Nine-year-old Joey Johnson remembers the first time he opened the World Vision Gift Catalog two years ago. It was a cozy scene inside their Indianapolis home: Joey and his 5-year-old sister, Annie, were snuggled in the arms of their mother, Kelly Johnson. As they flipped through the pages, Joey’s curiosity quickly turned to concern. “I was troubled,” he says.
His mother also recalls the moment. “We were reading about children in very difficult situations — about child abuse, their need for safe homes, education, and medicine,” Kelly says. “He listened as I told him about how women are treated poorly in various parts of the world and how kids don’t have access to nutritional food or healthcare. He listened seriously to how gifts in the catalog were helping children, and then I asked my son what he was thinking.”
Joey answered quickly, saying, “I want to help.”
Joey was born with a rare, genetic disorder called mitochondrial disease, which produces a wide range of symptoms and severities and has no cure. He spends much of his time limited to a wheelchair. “I know how it feels to be helpless, powerless,” he says.
I want other kids to be able to achieve their goals and dreams because we are all in this together.—Joey Johnson, 9
Joey believes that gifts given through the World Vision Gift Catalog help provide better lives for children.
“I want other kids to be able to achieve their goals and dreams because we are all in this together.”
When it came to selecting gifts from the Gift Catalog, Kelly took down Joey’s order: “I want to help a mom get a good home for her family. God is helping us build a home where I can get around better. … I want to help children who don’t have moms or dads and are beaten up and hurt. I want others to feel like I do — protected. I want to send a bicycle to a girl.” He also selected a wheelchair and says, “I want another kid to feel the freedom I do.”

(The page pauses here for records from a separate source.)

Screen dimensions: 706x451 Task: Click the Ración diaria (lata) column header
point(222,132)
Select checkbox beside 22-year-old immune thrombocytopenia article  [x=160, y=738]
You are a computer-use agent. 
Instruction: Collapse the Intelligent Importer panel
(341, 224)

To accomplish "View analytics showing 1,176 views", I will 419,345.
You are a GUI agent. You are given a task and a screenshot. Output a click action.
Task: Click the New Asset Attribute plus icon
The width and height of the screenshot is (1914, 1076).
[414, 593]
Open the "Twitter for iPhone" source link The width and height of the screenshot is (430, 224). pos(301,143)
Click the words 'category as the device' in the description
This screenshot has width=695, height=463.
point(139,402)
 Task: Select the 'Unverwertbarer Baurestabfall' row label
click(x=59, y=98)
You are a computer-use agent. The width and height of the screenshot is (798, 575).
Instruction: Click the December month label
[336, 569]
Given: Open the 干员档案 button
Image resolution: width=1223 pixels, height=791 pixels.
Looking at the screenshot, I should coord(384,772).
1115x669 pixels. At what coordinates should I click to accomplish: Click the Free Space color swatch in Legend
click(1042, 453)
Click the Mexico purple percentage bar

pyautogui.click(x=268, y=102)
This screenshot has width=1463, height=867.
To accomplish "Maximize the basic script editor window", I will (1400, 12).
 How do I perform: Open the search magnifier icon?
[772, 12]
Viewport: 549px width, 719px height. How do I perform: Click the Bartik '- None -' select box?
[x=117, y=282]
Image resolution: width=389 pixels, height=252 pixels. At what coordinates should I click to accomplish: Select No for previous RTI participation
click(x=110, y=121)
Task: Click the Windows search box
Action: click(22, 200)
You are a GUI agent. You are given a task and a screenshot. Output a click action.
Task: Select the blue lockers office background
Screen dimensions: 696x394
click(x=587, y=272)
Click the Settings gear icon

His family has given nearly $1,000 by purchasing medicine, food, education, animals, a bicycle, and a wheel-chair through the catalog. They also sponsor two girls through World Vision.
“My dream is to make it so that every kid who needs that one little thing will be able to get that — to help them in their life,” Joey says. “I want other kids to be able to achieve their goals and dreams because we are all in this together.”
Kelly is amazed at her son’s care for others. “My kid explodes with gratitude,” she says.
Joey embodies the Christian faith his parents have worked to instill in him. Kelly, 34, is a concierge with the Indianapolis Zoo. Joey’s father Noah, 38, is a heavy equipment operations technician with Amazon. Their daughter, Annie, has the same disorder Joey has, so the couple works opposite shifts so their children can be with at least one parent. The family attends Indian Creek Christian Church, which has a special needs program for the children.
“We’ve wanted our children to know that God defines who you are instead of this world,” said Kelly. “This is what we have spoken to Joey again and again throughout his life. And the extraordinary thing is how God can use anyone for extraordinary things when they truly believe his promises and who he says we are.”
Joey is living that out. Finishing a triathlon as a wheelchair competitor last summer defied Joey’s disabilities and strengthened his resolve to usher in hope for other children by continuing to give generously.
“My dream was to run a race one day, and even though I would never have the strength to, an athlete would make it possible by pushing me to the end,” Joey says. “In my life, God has helped me in a lot of ways, and if I can help other children who feel the same way, then I’ve made a difference in another kid’s life.”